Fragment tekstu ->
· · · · ·

Nowy podatek dla pracujących z domu. Nie wydają na paliwo i garnitury, to niech płacą
Miliony pracowników w różnych krajach z powodu pandemii od miesięcy pracują zdalnie, zużywając swój prywatny domowy prąd, internet i papier toaletowy, dlatego toczą się dyskusje, by firmy wypłacały im jakiegoś rodzaju rekompensaty za pracę z domu. Tymczasem Deutsche Bank wpadł na dokładnie odwrotny pomysł: opodatkujmy ich dodatkowo za przywilej pracy w trybie home office.
Kto pracuje zdalnie, nie wydaje pieniędzy na bilety komunikacji miejskiej czy paliwo. Nie musi też kupować biurowych ubrań, skoro nie wychodzi w domu. A na dodatek fakt, że można pracować z własnej kanapy to przywilej - może nie dziś, bo dziś większość z nas po prostu jest do tego zmuszona, ale kiedy to wszystko się już skończy, dla wielu pracowników zdalna praca stanie się nową normalnością. A za taki przywilej należy zapłacić.
Z drugiej strony wiele osób wykonuje takie zawody, że zdalnie pracować nie może. Część ludzi w wyniku pandemii ma obniżone wynagrodzenia, część traci pracę. Państwo wypłaca im zasiłki. Ale skąd brać na to pieniądze? No właśnie, niech na bezrobotnych zrzuca się solidarnie ci, którzy mieli więcej szczęścia, mają pracę i do tego wygodną.
5 proc. od każdego, kto na home office
Za tą ideą stoją analitycy Deutsche Banku, którzy zaproponowali, by na pracowników wykonujących obowiązki zdalnie nałożyć 5 proc. dodatkowego podatku. Nie teraz, ale kiedy pandemia już wygaśnie i zaczniemy wracać do normalnego życia.

· · · · ·

Wyciągi z danych ->

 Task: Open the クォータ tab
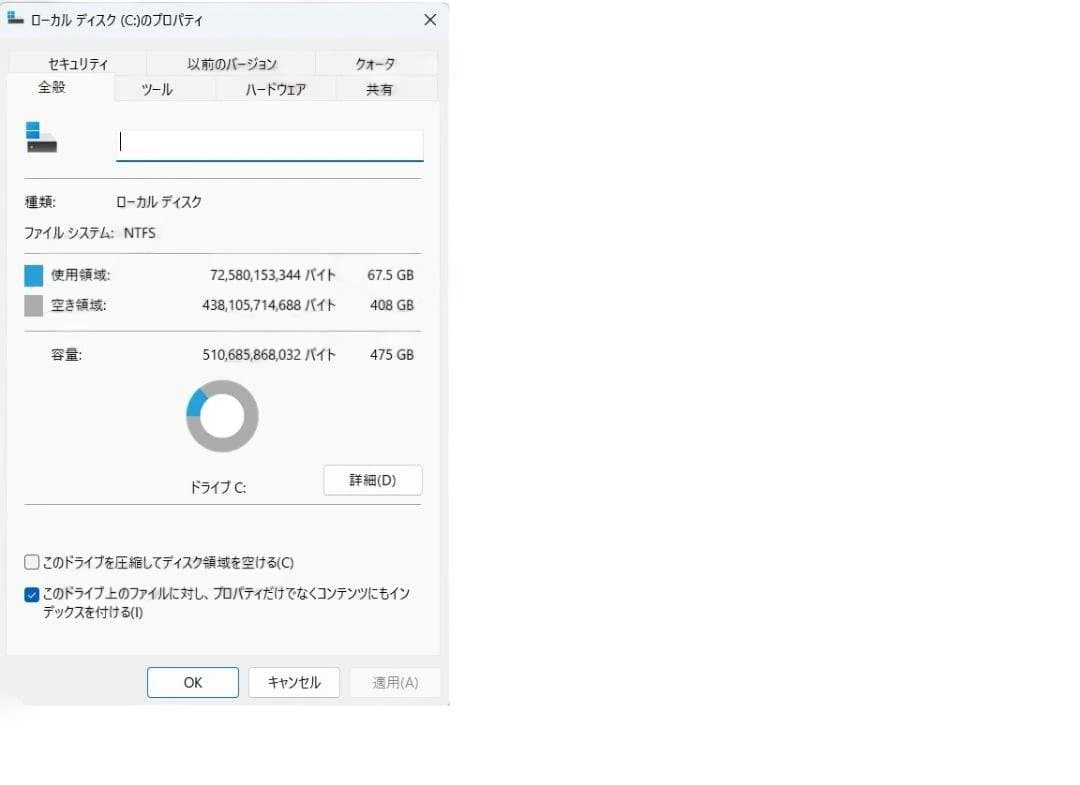375,62
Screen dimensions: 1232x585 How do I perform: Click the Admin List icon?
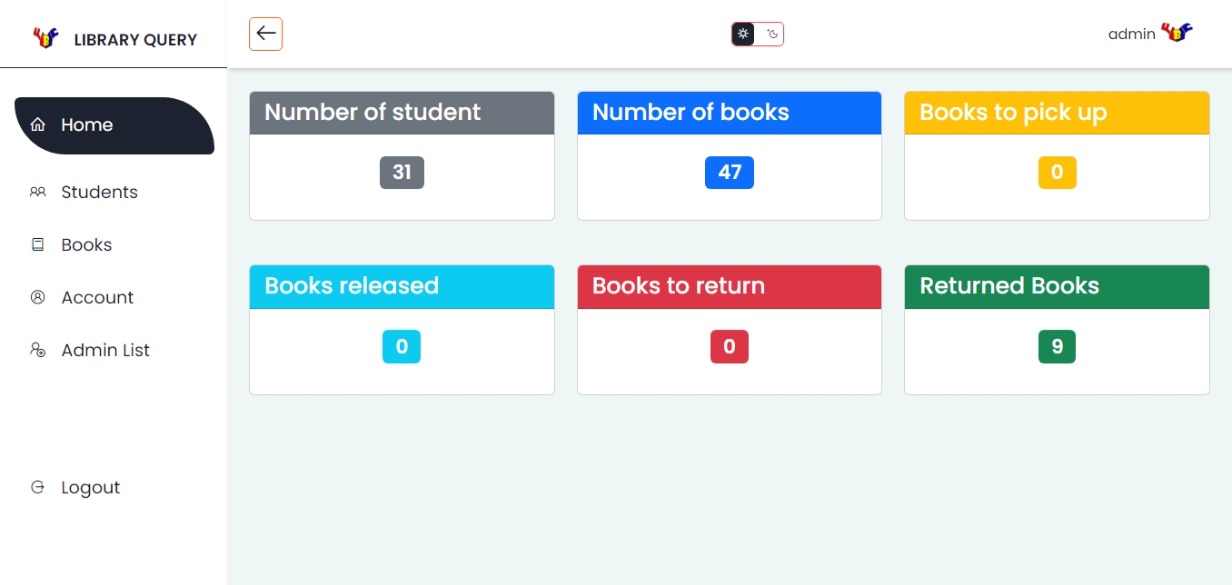click(38, 350)
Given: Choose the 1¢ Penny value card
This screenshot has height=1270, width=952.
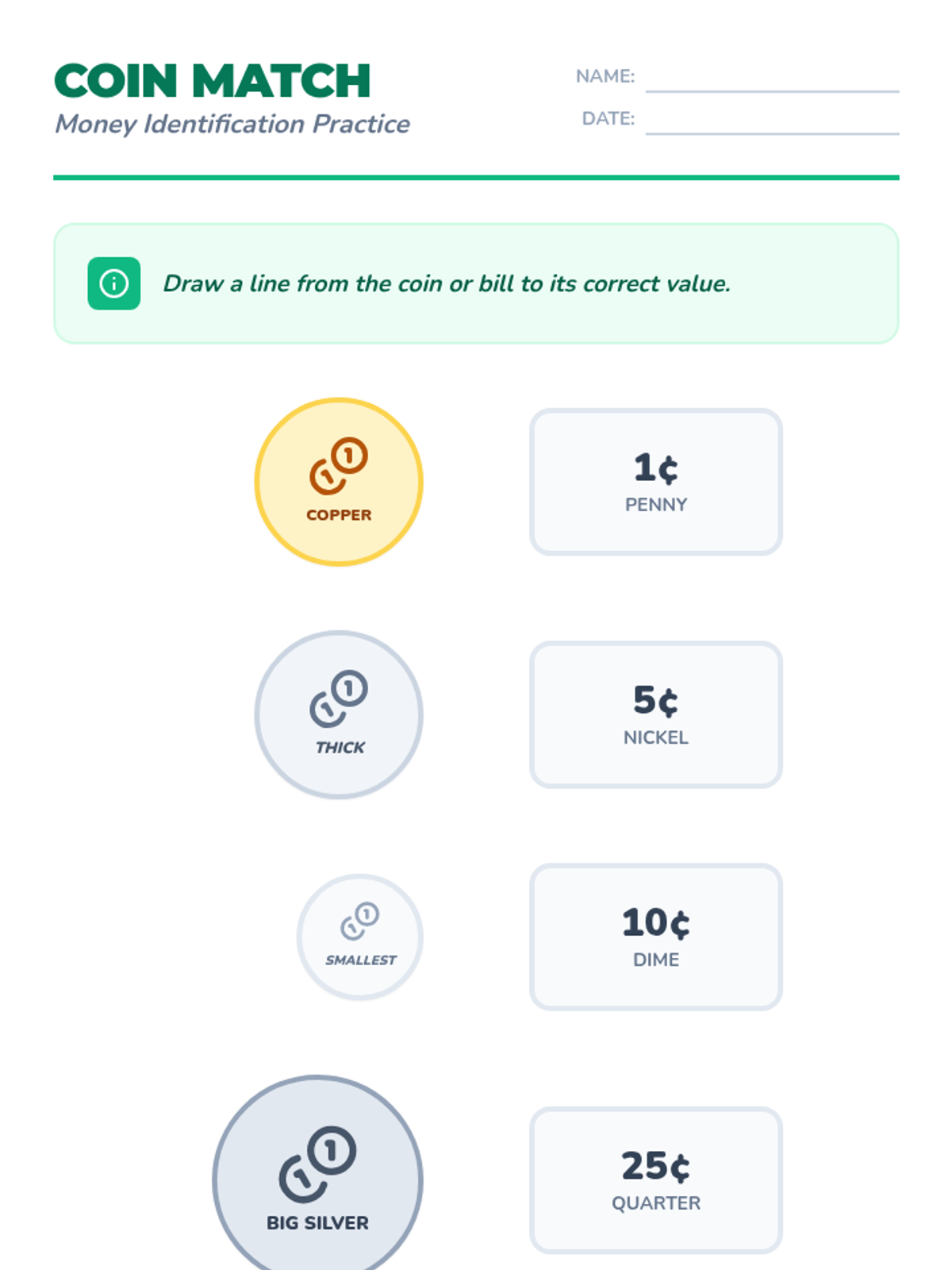Looking at the screenshot, I should (x=656, y=482).
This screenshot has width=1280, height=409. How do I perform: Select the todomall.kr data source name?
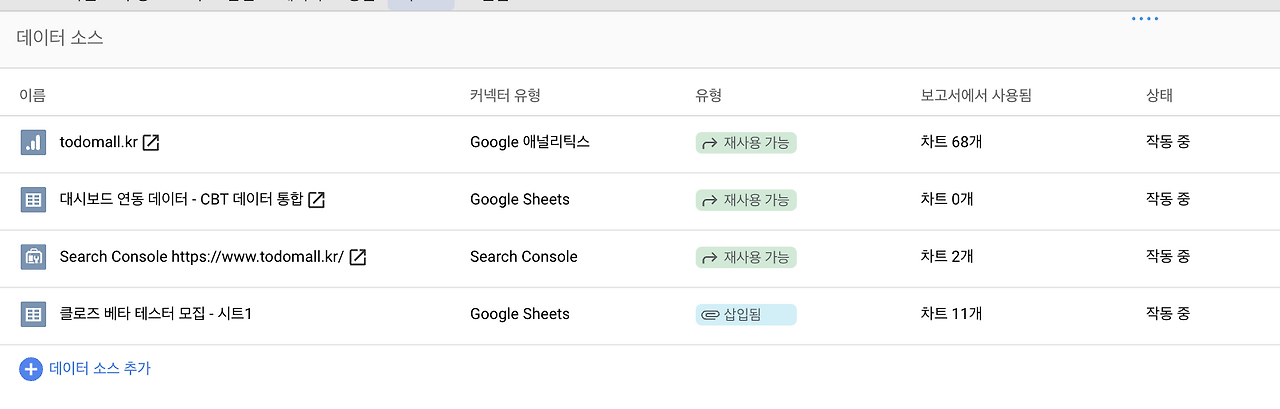pos(98,143)
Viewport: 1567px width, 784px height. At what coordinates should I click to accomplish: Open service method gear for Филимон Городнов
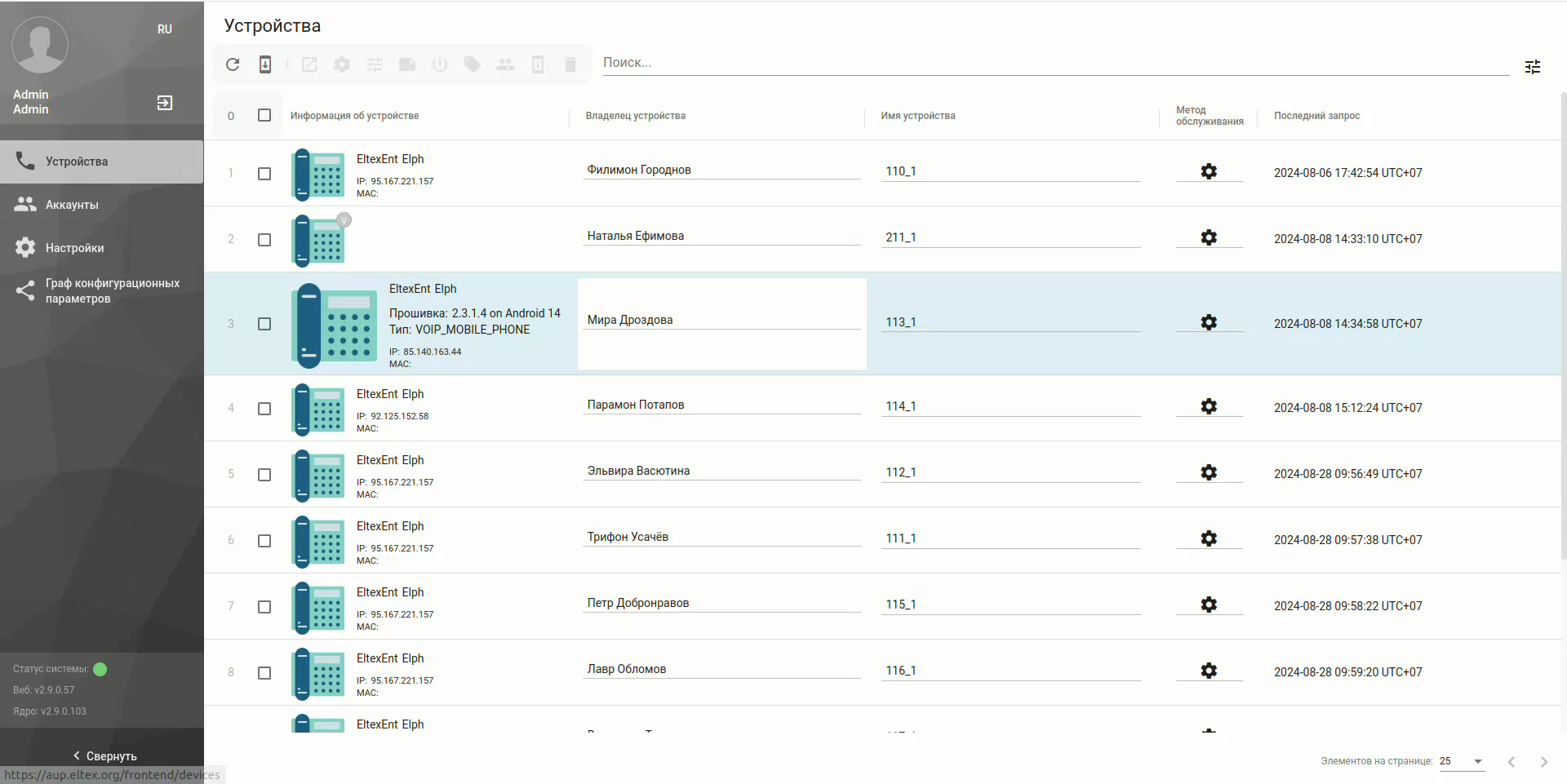click(1208, 171)
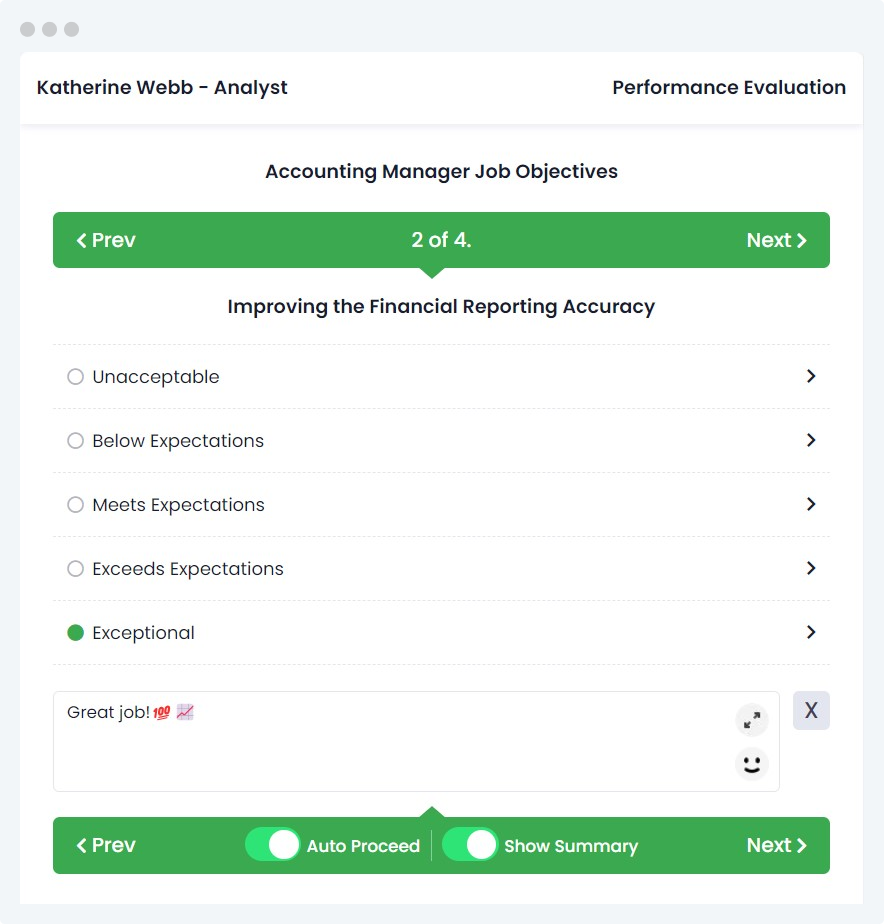Expand the Below Expectations rating details
The width and height of the screenshot is (884, 924).
click(811, 441)
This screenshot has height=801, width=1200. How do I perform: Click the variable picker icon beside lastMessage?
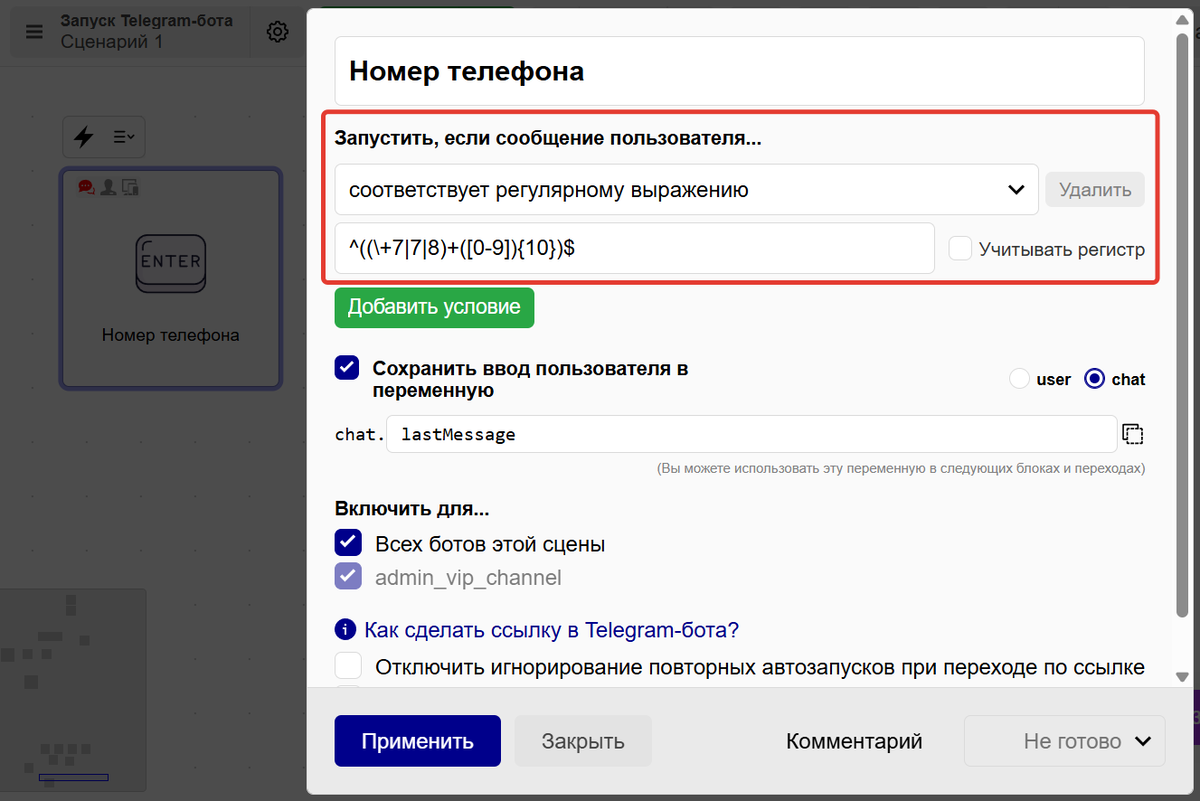(x=1132, y=434)
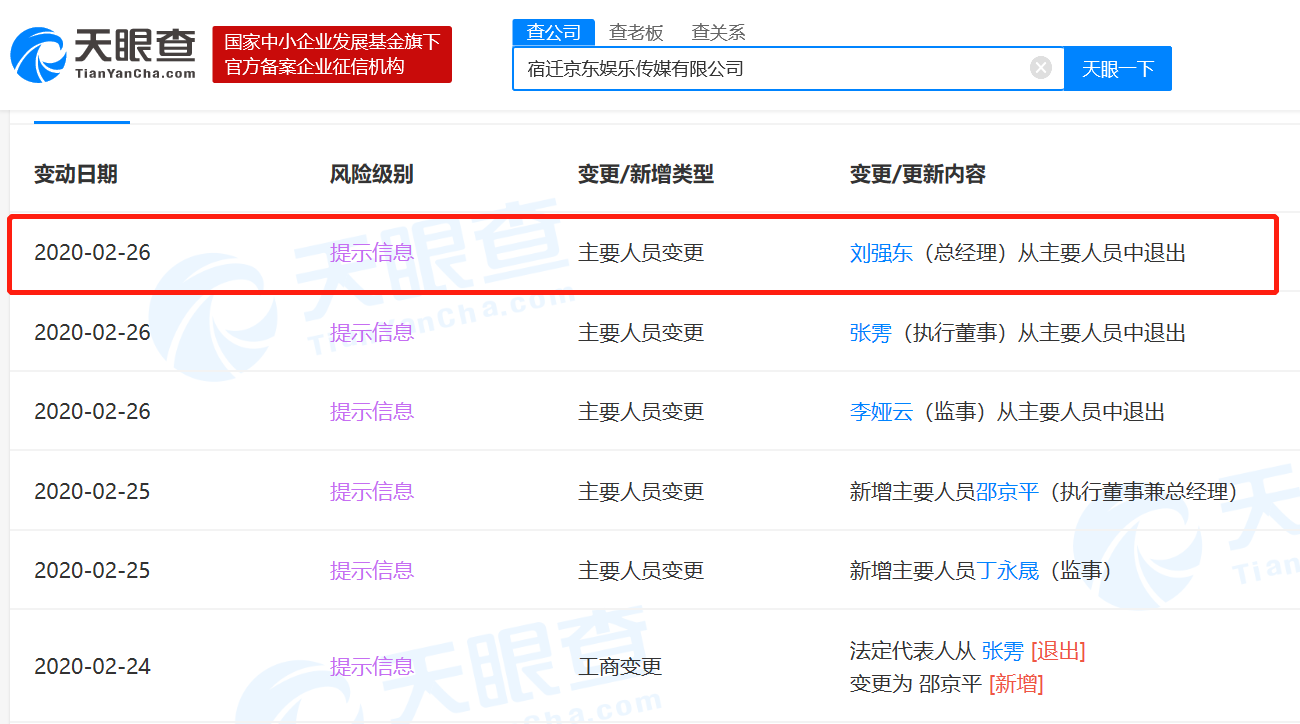Click 提示信息 in the 刘强东 row
This screenshot has height=724, width=1300.
click(371, 253)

· · · · ·

Zadanie 1 -> Jaki dodatkowy podatek dla pracowników zdalnych zaproponowali analitycy Deutsche Banku według tekstu o podatku od pracy z domu?
Zadanie 2 -> Skopiuj wiernie fragment tekstu o podatku od pracy z domu, od słów „Z drugiej strony” do słów „do tego wygodną.”, włącznie z nimi.

Rozwiązanie zadania 1 -> 5 proc. dodatkowego podatku.

Rozwiązanie zadania 2 ->
Z drugiej strony wiele osób wykonuje takie zawody, że zdalnie pracować nie może. Część ludzi w wyniku pandemii ma obniżone wynagrodzenia, część traci pracę. Państwo wypłaca im zasiłki. Ale skąd brać na to pieniądze? No właśnie, niech na bezrobotnych zrzuca się solidarnie ci, którzy mieli więcej szczęścia, mają pracę i do tego wygodną.